Exercise brief: Looking at the records below, state how many lines include the string "target" and add nothing further.

(Stored data)
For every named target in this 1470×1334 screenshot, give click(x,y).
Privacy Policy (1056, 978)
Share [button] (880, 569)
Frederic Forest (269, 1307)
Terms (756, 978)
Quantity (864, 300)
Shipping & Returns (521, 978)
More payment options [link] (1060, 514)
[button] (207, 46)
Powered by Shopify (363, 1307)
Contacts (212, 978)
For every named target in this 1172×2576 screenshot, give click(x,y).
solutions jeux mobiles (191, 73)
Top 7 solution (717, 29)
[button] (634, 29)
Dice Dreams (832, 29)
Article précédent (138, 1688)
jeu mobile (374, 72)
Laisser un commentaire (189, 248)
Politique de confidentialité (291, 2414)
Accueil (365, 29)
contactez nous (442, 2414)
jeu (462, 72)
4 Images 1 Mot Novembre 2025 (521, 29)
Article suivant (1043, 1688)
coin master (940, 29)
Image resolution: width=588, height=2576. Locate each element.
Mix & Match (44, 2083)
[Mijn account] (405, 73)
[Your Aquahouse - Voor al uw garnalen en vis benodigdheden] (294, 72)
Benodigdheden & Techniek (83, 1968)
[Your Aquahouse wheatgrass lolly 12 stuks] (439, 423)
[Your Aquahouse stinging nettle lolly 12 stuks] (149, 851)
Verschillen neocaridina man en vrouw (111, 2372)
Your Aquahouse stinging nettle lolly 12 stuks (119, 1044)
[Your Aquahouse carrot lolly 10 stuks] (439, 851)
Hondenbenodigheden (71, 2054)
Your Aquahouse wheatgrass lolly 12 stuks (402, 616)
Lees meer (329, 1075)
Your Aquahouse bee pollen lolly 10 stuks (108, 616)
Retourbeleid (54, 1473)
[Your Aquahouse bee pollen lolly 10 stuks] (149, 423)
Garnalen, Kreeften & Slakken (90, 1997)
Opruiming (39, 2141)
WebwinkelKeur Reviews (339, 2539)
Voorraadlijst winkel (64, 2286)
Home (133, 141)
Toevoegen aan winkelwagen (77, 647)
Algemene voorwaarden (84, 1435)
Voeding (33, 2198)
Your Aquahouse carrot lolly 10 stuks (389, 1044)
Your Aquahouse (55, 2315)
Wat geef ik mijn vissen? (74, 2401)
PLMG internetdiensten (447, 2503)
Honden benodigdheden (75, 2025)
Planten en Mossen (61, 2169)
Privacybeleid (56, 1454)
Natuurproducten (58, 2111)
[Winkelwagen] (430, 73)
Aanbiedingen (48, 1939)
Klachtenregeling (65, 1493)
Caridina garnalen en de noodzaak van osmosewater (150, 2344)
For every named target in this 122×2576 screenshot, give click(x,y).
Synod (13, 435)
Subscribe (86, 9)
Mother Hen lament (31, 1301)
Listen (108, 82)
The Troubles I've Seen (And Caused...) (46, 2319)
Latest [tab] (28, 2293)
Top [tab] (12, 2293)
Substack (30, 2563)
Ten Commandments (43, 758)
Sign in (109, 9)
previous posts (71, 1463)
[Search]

Task solution: 3